Oooo....with a title like that I bet you're chomping at the bit. tee heee...I so crack myself up. But yeah, I've been a bit quiet and won't say much here because I'm running late. But yes, I am pretty sure I'm in love. I don't want to jinx it.
You wanna know who, don't you. Should I keep you guessing? We've spent alot of time together recently. And, when I started making excuses not wanting to see anyone else, I realized how much I care about him. He is completely honorable and respectable. There is no pretense with him. I so love that about him. He is kind and not judgemental. He is independent and oh yeah, very smart. And, he said he thinks it is sexy that I am smarter than him.
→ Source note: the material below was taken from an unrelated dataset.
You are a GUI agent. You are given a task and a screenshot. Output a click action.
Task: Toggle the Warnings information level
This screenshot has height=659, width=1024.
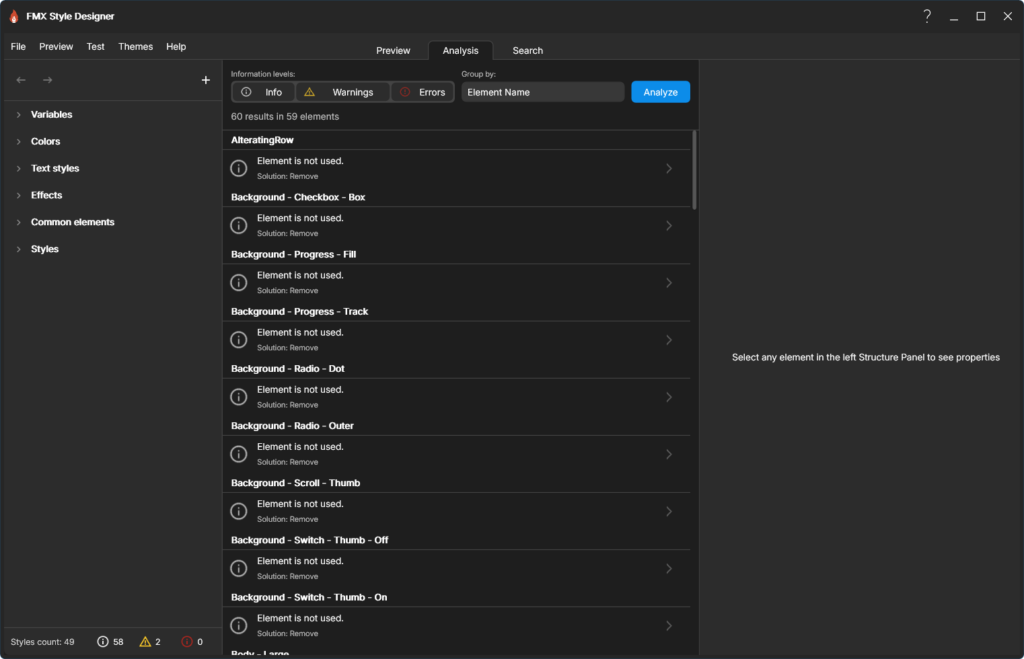click(x=343, y=92)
I am - but not by much. Just a bit better recall and a bit better at logic than him. He is a degreed EE, a couple years older than me and few inches taller. He thinks about my feelings and what would make me (un)comforatable before he acts...that is such a rarity. We've been out several times since Thanksgiving. I even spent the night at his house - on the couch, as he didn't want me to feel pressured about sex. He says he wantst to take it slow and his actions support his words. His actions have continually supported his words.
I'm headed to see him (again) tonight. He does have a very odd work schedule but I like it because it allows me time when I don't have to choose between him and my friends. He isn't super social but understands my need to be. So he goes off into his geeky pursuits when I'm socializing. He really understand what it takes to make a relationship work.
I'm scared, of course. Because, I really like him. I don't remember the last time I felt this way. Probably with PJ but before that, probably with the Ex. I never believed I'd feel this way again. I am so comfortable around him. I feel completely safe with him. Oh, I've already told him about my insecurities and he has already shown he understands them.
Today, I had a panic attack about the entire thing. I wanted to write, text or call him. But, I knew I'd see him tonight and I made myself calm down. I'll tell him later about it. I hope he'll understand.
So, excuse me if I don't write for awhile... at least not about this. I need to see if it is real. It just seem too amazingly good to be true.